Records from a collection
——

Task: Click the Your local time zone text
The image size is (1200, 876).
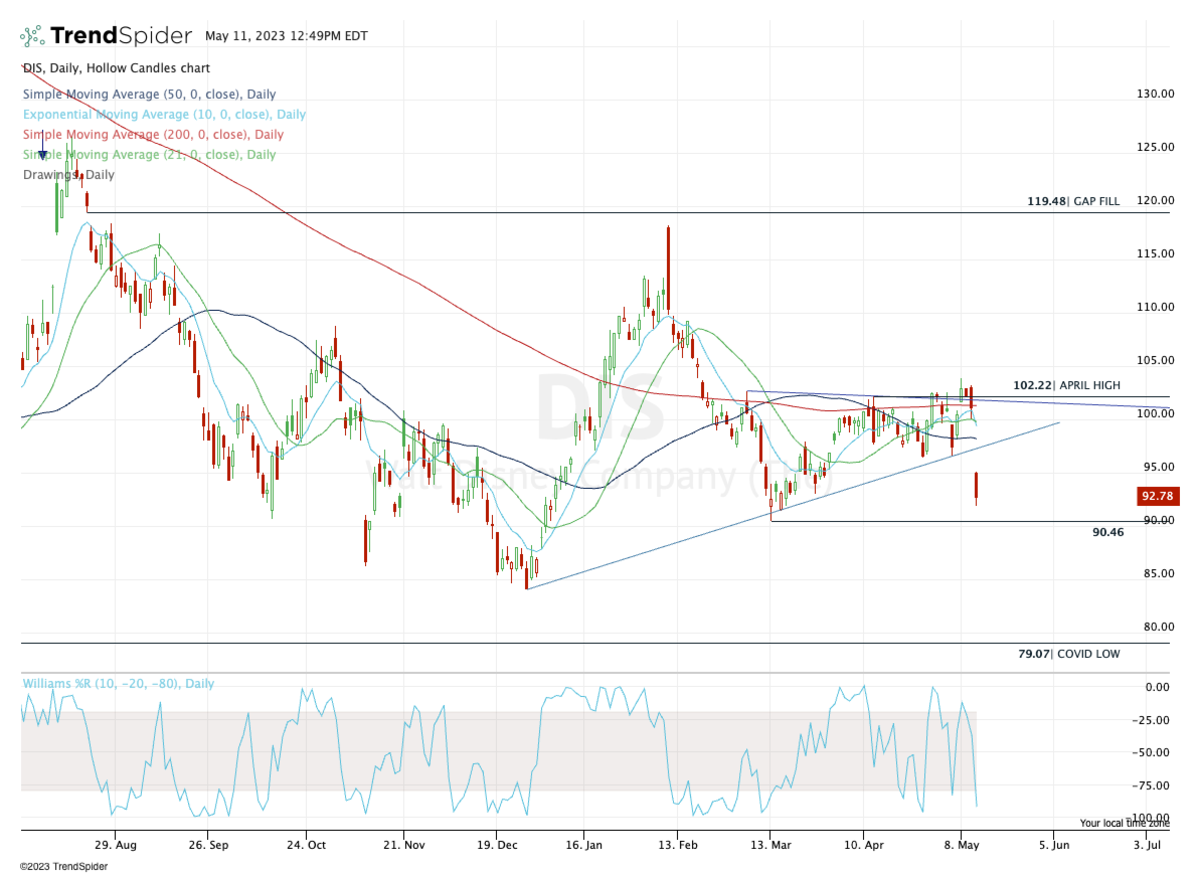Action: point(1124,823)
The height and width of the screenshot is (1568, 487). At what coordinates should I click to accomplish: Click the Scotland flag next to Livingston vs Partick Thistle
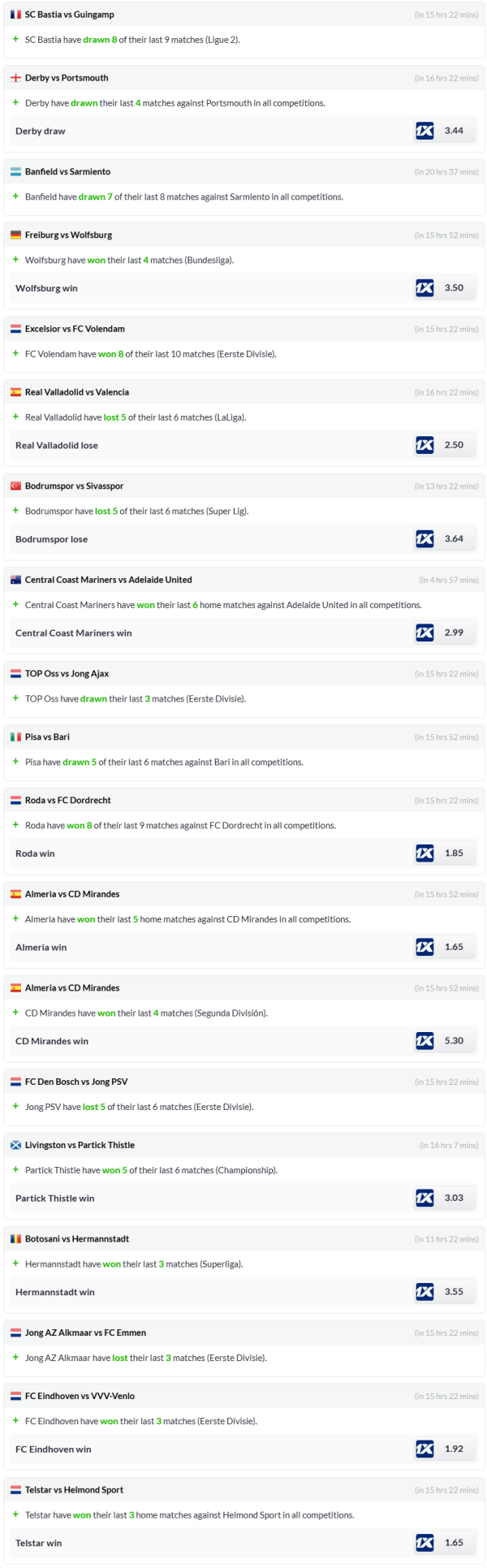tap(15, 1145)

——

### TASK PROMPT
Could you write out the data above again, substituting "Scottish flag" for "Scotland flag" wherever it occurs and leaving everything else unchanged, but without the pictures?

### RESPONSE BELOW
Task: Click the Your local time zone text
The image size is (1200, 876).
Action: point(1124,823)
The height and width of the screenshot is (1568, 487). At what coordinates should I click to accomplish: Click the Scottish flag next to Livingston vs Partick Thistle
tap(15, 1145)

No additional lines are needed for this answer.